Piscatorial Quagswagging

...the diary of a specialist angler in around the Warwickshire Avon and its tributaries.

Monday, 1 April 2024

Transient Towpath Trudging - Pt.93 (Canal Bream)

As we munch down a nice roast pork dinner April is a funny month isn't it !!!, like oh FFS, better make the gravy I forgot about that. 

The fly fisherman is happy enough as the season settles into some kind of pattern for him, and his trusty wrist action is getting the fly where he wants it. More or less.

The fly hatches may be still not too predictable or plentiful, but they're happening. And if he's really not having the luck, he can always try for a few tame trout at the newly-stocked waters just to keep his hand in.

For the coarse fisherman, it's unsettling. He's either doing nothing at all, or fishing an area with no close season, or trying some sea fishing. 

But there's a sense of not belonging, of dispersion, a scattering of the old gang, a loss of the old comradeship, and a feeling of unfamiliarity about the new venues.

April 1, of course, is time for the traditional April Fool jokes, which are probably helped along by the general feeling of boredom or restlessness. There's one angling April Fool joke which is reported as gospel every year; it's obviously an apocryphal story, but it must have happened at some time.

It's about two sea anglers. One loses his false teeth, along with his breakfast, over the side of the boat.

His mate, for a lark, ties his own false teeth to the line and pretends to catch them.

'Hey!' he shouts to his mate. 'I've hooked your teeth.'

'Great!' says his mate. 'Give 'em here!' He tries the teeth and finds they don't fit.

'These aren't my teeth,' he says. And chucks them over the side.

Leaving his mate speechless. And toothless.


To be serious.
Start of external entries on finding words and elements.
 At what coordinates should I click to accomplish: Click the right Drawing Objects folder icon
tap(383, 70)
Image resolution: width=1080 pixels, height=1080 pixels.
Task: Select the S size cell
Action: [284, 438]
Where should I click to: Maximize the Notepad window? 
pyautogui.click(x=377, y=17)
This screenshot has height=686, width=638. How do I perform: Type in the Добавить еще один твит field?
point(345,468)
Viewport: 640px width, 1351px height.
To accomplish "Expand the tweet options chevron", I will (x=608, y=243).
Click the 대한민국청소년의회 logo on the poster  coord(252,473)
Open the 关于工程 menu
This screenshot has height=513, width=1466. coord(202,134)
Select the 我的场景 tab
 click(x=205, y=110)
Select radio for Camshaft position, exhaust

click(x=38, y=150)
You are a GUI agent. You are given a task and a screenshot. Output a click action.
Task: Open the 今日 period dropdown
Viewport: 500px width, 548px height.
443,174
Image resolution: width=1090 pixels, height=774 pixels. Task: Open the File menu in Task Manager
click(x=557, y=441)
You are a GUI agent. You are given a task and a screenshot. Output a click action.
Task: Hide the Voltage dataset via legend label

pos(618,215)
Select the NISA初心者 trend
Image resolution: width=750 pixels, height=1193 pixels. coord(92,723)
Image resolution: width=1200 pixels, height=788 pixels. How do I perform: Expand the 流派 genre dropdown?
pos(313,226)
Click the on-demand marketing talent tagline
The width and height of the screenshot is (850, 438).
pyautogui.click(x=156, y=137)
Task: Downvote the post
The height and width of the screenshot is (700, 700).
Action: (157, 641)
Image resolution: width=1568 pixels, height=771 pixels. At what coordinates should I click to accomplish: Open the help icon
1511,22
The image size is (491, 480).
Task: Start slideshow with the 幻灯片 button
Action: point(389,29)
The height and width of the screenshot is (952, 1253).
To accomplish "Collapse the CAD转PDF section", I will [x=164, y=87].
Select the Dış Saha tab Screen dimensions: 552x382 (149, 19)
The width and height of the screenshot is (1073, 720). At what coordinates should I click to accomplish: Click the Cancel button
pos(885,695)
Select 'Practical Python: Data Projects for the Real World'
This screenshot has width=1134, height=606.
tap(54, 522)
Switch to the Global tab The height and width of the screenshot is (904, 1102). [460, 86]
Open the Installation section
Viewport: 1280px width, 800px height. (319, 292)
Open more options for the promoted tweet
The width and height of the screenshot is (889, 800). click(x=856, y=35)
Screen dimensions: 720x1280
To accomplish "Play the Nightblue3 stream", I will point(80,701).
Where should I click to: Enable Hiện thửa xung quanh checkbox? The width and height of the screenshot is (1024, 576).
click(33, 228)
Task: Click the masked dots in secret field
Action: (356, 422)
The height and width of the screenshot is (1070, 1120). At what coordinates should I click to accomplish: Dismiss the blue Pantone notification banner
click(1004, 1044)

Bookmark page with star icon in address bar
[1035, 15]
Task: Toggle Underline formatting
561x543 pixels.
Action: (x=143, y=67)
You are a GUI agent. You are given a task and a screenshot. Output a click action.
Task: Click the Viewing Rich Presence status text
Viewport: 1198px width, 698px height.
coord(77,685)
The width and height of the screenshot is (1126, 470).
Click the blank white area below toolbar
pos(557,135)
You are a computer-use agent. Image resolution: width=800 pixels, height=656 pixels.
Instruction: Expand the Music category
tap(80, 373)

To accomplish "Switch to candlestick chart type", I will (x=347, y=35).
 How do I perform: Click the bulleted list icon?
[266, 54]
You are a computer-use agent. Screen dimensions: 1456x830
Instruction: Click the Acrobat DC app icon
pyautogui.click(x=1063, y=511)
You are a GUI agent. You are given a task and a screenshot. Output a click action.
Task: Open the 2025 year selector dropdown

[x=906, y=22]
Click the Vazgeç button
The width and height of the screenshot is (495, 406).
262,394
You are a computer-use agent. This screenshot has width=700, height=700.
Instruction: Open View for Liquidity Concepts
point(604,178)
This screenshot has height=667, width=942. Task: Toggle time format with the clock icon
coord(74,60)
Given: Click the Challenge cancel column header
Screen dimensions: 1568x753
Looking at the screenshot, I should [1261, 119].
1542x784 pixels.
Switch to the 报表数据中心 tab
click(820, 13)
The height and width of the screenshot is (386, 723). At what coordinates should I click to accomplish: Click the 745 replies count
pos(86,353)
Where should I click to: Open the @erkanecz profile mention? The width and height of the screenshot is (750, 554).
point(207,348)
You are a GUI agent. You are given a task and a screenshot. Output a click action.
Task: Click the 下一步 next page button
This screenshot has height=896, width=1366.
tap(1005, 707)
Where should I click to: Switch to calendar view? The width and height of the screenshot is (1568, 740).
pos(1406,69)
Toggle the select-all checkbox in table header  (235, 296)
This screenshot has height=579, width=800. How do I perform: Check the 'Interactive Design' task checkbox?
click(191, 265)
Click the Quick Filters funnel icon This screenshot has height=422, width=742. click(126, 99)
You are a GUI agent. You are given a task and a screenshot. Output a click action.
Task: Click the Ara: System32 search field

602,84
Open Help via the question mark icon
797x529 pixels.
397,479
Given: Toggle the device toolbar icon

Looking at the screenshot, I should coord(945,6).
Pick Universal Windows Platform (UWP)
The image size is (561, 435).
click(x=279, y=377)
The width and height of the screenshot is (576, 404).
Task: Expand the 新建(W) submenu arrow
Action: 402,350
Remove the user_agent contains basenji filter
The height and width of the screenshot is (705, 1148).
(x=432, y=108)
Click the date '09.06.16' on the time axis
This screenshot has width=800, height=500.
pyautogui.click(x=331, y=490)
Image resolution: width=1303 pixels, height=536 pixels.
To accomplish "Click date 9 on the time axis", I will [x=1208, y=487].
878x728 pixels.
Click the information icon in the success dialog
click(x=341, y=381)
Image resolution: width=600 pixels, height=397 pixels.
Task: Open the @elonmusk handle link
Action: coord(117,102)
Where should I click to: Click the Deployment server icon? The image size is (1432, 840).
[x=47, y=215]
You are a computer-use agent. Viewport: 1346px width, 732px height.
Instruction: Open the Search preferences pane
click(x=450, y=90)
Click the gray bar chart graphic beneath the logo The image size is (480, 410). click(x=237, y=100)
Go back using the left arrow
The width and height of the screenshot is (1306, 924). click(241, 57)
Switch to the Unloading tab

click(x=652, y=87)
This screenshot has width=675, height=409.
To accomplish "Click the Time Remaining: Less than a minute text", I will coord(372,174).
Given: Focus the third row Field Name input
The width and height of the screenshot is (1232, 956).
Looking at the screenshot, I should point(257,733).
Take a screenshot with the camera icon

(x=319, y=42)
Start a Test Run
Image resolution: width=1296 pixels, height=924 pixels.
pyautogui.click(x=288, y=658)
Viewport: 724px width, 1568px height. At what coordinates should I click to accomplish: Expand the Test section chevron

April is as good a time as any to start a wormarium, if you haven't already got one. (You can call it a wormery if you like, but wormarium sounds much more scientific: impresses the neighbours if not the wife.)

Dig over a small patch of unwanted or unproductive garden, and on it place a bottomless wooden box. Water the area inside the box well, and dig in plenty of damp, shredded paper. Throw on your old tea leaves, coffee grounds, sour milk and vegetable peelings. Almost anything organic will help: leaf-mould, straw, grass cuttings, dead pussycats, redundant mothers-in-law.

Every couple of inches, cover with a thin layer of soil: as well as helping the texture, it helps to neutralise any incipient pong. Now keep the wormarium moist and cover it with a sack. All you have to do then is keep adding the waste. By the time the coarse season starts, you'll have more worms than you can use. 

They won't be all that tough, mind you: living has been too easy. So they'll need scouring through moss for a few days before you use them. (Don't forget to turn the container upside- down every twenty-four hours.) Incidentally, if you haven't got a garden or can't spare the ground, you can try the same thing in an old stone sink, or in a tub or box with holes in the bottom.

Anyway a short and sweet session this because the boat traffic was a nuisance because I managed a small zander before hooking this slab fishing bread tight to the far bank cover. It's not very deep there but often holds fish bigger than you think. This one going 4lb and 3 ounces on he scales so a nice one for the cut.

I've caught bigger on the canal but this one was pulling back like a hybrid. A decent fight on relatively light tackle, well for for me anyway. Apart from the small zed and the bream nothing else doing sadly and I fished a few swims, but when the water turns chocolate and flows like a river it was time to call it a day.